● Material to process
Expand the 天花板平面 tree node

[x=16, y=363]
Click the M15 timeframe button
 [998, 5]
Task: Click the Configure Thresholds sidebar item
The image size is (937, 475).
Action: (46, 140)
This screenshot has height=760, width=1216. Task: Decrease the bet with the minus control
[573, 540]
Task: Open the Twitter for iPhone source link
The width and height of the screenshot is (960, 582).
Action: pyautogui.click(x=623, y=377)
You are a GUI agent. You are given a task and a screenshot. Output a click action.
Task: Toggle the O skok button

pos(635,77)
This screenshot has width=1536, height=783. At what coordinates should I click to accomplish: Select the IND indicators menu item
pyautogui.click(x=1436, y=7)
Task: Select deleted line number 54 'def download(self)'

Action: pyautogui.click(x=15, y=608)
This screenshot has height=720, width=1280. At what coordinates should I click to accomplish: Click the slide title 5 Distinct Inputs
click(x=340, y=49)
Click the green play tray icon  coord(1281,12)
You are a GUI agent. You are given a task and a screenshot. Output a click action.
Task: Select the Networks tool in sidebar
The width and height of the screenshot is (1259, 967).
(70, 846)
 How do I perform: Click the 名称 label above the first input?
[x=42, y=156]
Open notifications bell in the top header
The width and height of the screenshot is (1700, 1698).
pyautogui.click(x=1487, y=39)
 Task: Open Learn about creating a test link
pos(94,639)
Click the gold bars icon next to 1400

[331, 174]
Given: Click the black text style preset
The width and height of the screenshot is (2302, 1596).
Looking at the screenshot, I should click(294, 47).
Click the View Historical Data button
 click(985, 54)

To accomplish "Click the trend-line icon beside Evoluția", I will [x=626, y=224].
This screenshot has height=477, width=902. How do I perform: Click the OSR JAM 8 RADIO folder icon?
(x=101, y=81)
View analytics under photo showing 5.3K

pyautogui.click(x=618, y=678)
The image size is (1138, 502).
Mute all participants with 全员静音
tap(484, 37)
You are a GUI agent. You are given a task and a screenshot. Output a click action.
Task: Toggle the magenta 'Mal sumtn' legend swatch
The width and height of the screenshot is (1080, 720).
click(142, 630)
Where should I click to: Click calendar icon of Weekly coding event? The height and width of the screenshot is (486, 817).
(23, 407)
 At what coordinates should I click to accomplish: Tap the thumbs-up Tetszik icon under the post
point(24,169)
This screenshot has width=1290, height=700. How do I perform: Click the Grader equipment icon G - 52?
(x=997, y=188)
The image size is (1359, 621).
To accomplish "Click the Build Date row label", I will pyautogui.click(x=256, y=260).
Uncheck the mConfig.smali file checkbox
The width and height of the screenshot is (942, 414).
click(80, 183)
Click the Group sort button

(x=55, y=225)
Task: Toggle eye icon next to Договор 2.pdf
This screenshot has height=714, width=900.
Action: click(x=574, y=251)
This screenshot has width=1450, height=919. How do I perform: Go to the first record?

● Required work
Copy out the material in its entirety. Keep it exact.

● Reply
Expand the 天花板平面 tree node

[x=16, y=363]
Click the M15 timeframe button
 [998, 5]
Task: Click the Configure Thresholds sidebar item
The image size is (937, 475).
Action: (46, 140)
This screenshot has height=760, width=1216. Task: Decrease the bet with the minus control
[573, 540]
Task: Open the Twitter for iPhone source link
The width and height of the screenshot is (960, 582).
Action: pyautogui.click(x=623, y=377)
You are a GUI agent. You are given a task and a screenshot. Output a click action.
Task: Toggle the O skok button

pos(635,77)
This screenshot has width=1536, height=783. At what coordinates should I click to accomplish: Select the IND indicators menu item
pyautogui.click(x=1436, y=7)
Task: Select deleted line number 54 'def download(self)'

Action: pyautogui.click(x=15, y=608)
This screenshot has height=720, width=1280. At what coordinates should I click to accomplish: Click the slide title 5 Distinct Inputs
click(x=340, y=49)
Click the green play tray icon  coord(1281,12)
You are a GUI agent. You are given a task and a screenshot. Output a click action.
Task: Select the Networks tool in sidebar
The width and height of the screenshot is (1259, 967).
(70, 846)
 How do I perform: Click the 名称 label above the first input?
[x=42, y=156]
Open notifications bell in the top header
The width and height of the screenshot is (1700, 1698).
pyautogui.click(x=1487, y=39)
 Task: Open Learn about creating a test link
pos(94,639)
Click the gold bars icon next to 1400

[331, 174]
Given: Click the black text style preset
The width and height of the screenshot is (2302, 1596).
Looking at the screenshot, I should click(294, 47).
Click the View Historical Data button
 click(985, 54)

To accomplish "Click the trend-line icon beside Evoluția", I will [x=626, y=224].
This screenshot has height=477, width=902. How do I perform: Click the OSR JAM 8 RADIO folder icon?
(x=101, y=81)
View analytics under photo showing 5.3K

pyautogui.click(x=618, y=678)
The image size is (1138, 502).
Mute all participants with 全员静音
tap(484, 37)
You are a GUI agent. You are given a task and a screenshot. Output a click action.
Task: Toggle the magenta 'Mal sumtn' legend swatch
The width and height of the screenshot is (1080, 720).
click(142, 630)
Where should I click to: Click calendar icon of Weekly coding event? The height and width of the screenshot is (486, 817).
(23, 407)
 At what coordinates should I click to accomplish: Tap the thumbs-up Tetszik icon under the post
point(24,169)
This screenshot has width=1290, height=700. How do I perform: Click the Grader equipment icon G - 52?
(x=997, y=188)
The image size is (1359, 621).
To accomplish "Click the Build Date row label", I will pyautogui.click(x=256, y=260).
Uncheck the mConfig.smali file checkbox
The width and height of the screenshot is (942, 414).
click(80, 183)
Click the Group sort button

(x=55, y=225)
Task: Toggle eye icon next to Договор 2.pdf
This screenshot has height=714, width=900.
Action: click(x=574, y=251)
This screenshot has width=1450, height=919. How do I perform: Go to the first record?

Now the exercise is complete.